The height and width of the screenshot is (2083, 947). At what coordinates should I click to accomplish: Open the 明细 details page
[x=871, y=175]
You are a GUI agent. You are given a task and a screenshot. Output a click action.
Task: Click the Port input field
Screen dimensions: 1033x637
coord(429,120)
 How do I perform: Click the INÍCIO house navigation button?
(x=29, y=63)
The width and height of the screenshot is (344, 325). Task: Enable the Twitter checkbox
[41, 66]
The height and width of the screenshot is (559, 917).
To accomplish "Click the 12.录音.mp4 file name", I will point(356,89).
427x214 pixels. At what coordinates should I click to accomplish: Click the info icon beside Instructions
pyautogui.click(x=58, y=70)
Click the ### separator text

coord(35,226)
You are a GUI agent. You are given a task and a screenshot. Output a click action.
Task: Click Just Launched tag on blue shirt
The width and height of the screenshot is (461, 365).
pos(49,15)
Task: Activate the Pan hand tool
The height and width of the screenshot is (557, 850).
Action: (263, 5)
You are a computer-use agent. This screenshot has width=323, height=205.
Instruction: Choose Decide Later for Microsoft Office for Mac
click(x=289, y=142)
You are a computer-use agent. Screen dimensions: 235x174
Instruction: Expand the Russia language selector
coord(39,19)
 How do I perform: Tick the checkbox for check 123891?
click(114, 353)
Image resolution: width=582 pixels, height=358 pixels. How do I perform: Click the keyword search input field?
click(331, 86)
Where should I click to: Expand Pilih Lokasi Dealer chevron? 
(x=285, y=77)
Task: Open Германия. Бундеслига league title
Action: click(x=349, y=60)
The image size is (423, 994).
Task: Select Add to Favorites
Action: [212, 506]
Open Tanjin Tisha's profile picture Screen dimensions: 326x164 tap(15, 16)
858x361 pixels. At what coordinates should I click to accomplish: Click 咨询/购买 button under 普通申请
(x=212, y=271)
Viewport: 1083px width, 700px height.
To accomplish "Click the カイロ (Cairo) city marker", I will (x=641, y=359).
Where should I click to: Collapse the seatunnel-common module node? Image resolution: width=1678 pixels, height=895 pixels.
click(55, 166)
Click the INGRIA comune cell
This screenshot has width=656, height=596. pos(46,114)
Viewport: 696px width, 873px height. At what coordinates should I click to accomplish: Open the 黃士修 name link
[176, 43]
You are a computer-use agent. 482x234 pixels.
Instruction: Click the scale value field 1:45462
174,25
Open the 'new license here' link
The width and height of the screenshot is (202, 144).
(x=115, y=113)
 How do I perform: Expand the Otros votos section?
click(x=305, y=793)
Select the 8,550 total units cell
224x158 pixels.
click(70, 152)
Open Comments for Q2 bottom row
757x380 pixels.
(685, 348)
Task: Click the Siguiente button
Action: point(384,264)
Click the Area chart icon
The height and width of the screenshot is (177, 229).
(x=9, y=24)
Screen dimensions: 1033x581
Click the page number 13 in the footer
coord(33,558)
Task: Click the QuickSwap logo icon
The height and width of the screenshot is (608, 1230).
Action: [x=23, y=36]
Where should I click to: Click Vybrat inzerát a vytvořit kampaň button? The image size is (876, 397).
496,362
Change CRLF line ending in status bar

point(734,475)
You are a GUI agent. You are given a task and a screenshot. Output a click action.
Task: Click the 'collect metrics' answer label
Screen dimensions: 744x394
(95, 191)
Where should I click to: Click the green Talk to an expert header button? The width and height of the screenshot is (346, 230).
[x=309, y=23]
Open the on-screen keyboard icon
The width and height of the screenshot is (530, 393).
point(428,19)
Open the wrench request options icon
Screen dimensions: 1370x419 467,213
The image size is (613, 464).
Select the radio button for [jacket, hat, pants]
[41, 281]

○ ○ ○

PROBLEM STATEMENT: Scan the entries above for lines with "will" in them, then report how many there are as a plain number.

WRITTEN ANSWER: 2